SPEED: Thorough and honest appraisal of AI for neonatal seizure detection

February 26, 2024

by Robert Hogan

AI research

Over the past two decades, strides have been made in automated neonatal seizure detection using AI. The progression extends from simple heuristics to early machine learning systems and, more recently, the application of advanced deep learning techniques, resulting in a steady improvement in reported performance.

Despite this, there remains a challenge in translating performance benchmarks from research papers into something that can be understood and trusted by clinicians. Some examples of detailed studies (e.g., ANSeR algorithm validation from INFANT¹) have been encouraging. Still, in many cases, the clinical relevance of the performance metrics improvements is unclear.

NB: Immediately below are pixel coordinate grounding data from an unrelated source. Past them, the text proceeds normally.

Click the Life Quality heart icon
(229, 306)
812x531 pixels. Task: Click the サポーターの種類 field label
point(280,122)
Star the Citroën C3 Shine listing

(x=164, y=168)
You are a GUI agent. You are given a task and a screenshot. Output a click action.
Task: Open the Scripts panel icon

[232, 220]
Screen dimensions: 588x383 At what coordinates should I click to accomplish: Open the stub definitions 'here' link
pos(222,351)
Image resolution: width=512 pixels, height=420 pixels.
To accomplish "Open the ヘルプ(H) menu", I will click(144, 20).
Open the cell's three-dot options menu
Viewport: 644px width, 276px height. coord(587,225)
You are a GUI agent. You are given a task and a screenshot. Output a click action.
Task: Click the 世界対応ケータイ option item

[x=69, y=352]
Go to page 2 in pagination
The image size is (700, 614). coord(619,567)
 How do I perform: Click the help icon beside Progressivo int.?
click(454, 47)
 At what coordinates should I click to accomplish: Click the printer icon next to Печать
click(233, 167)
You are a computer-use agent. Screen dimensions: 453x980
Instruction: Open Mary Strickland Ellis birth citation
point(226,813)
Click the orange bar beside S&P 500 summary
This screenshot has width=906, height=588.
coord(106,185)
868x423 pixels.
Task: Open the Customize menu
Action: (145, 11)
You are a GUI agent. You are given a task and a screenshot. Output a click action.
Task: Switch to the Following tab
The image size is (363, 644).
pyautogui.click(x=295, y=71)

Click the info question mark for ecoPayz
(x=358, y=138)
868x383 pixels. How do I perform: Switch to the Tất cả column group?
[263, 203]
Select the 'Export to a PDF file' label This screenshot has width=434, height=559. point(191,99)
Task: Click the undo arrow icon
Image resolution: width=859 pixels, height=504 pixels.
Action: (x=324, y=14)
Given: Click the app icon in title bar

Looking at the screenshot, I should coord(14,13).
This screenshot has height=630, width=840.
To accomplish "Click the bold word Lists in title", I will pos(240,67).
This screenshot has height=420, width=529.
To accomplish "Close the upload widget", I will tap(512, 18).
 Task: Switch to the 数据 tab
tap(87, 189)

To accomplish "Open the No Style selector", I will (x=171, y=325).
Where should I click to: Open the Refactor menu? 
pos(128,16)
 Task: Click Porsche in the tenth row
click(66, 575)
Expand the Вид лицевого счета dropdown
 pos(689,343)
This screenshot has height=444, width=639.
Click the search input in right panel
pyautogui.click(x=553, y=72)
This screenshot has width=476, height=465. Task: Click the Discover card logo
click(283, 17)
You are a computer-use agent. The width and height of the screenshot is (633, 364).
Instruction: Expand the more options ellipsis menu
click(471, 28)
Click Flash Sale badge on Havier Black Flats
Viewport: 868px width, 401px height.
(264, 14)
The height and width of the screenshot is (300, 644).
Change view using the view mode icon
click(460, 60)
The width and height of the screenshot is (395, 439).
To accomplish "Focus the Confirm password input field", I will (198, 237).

Today, we are open-sourcing SPEED (Seizure Prediction Evaluation for EEG-based Detectors) as a first step to building community interest in solving this problem. SPEED addresses three key common limitations on the current evaluations in literature:

  1. Standardised metric calculation making results comparable

  2. Multiple diverse metrics, including sample, event, and baby-based versions - removing reliance on just one or two commonly reported metrics

  3. Inclusion of clinically relevant measures

What’s wrong with the metrics we have? 

The most commonly reported metric is AUC (Area Under the receiver-operator Curve), calculated on a per sample basis across the entire dataset. People like this metric because it is insensitive to the classification threshold and gives a sense of how easily you can trade-off Sensitivity and Specificity depending on the clinical need. It’s also easy to compute and to compare algorithms with. But it’s not without its problems:

  1. Seizures are rare, so the dataset is often very imbalanced, which can lead to misleadingly high AUC numbers (see image below)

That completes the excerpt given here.